There are a lot of reasons to look forward to spring: warmer weather, longer days, the return of plants and flowers, and so much more. But all those beautiful blooms and blades of grass also lead to pollen, which for many people means the return of allergies. If you’re one of those silent suffers who associate spring with the resurgence of allergy season, you’re not alone. According to the Centers for Disease Control and Prevention (CDC), more than 50 million Americans suffer from allergies every year. And while allergies can’t be prevented, there are a few tricks for preparing for allergy season.
Preparing for Allergy Season
What Are Allergies?
As the CDC explains, allergies are “an overreaction of the immune system to substances that generally do not affect other individuals.” But for most people, allergies are better understood as itching, sneezing, sinus congestion, runny noses, and other pesky symptoms. Allergies have many causes, from foods and pets to pollen and mold. And according to the CDC, allergies are the sixth leading cause of chronic illness in the U.S. Preparing for allergy season can help keep those annoying symptoms at bay.
When Is Allergy Season?
For some people, allergy season is year-round. This is especially true for people allergic to mold, dust, or pet dander. But if it’s pollen that causes your allergies to spike, symptoms likely appear in the spring and summer. Pollen allergies can be especially difficult because pollen season can stretch from February into May. And once warmer weather hits, grass allergies arrive.
Can You Prevent Allergies?
Sadly, allergies can’t be prevented, but preparing for allergies can help reduce symptoms. If you’re allergic to pollen, the Mayo Clinic suggests staying indoors on dry, windy days. You can also check online and on your local news channel to find the pollen forecast for the day. If it’s pollen that triggers your allergies, the best time to go outside is after it rains. The cool rain helps clear pollen from the air. You should also avoid going outside in the morning, when pollen counts are at their highest.
Other ways to reduce pollen and mold allergies include the following:
- Close doors and windows in the morning and evening, when pollen counts are high.
- Run the air conditioner in your car and house to help clear the air.
- Shower and wash your clothes after going outside during peak pollen season.

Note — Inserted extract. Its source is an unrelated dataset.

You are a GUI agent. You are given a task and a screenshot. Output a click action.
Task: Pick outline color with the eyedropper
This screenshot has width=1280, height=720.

- Use a high-efficiency particulate air filter in the bedroom.
- Clean floors and upholstery regularly to avoid mold or pollen buildup.
- Avoid outdoor activities like gardening or mowing that could cause allergies to flare up.
For many people, preparing for allergy season won’t be enough to prevent symptoms like itchy eyes and a runny nose. But if symptoms do arise, there are a few ways to alleviate them. For starters, the Mayo Clinic suggests rinsing your nasal passages with saline solution. This is a quick and effective way to reduce nasal congestion. If you don’t have a neti pot available, a simple squeeze bottle will do the trick. Just be sure to rinse the device after each use with distilled, sterile, previously boiled and cooled, or filtered water and allow it to air-dry.
Of course you might also wish to try allergy medications, like antihistamines and decongestants, which are available over the counter at all pharmacies. Common choices include Allegra, Benadryl, Claritin, Flonase, and Zyrtec. If you aren’t sure which allergy medicine best fits your needs, discuss the options with your doctor.
Take action now so that you can enjoy the burgeoning blossoms and warmer temperatures without falling victim to your allergies. Happy spring!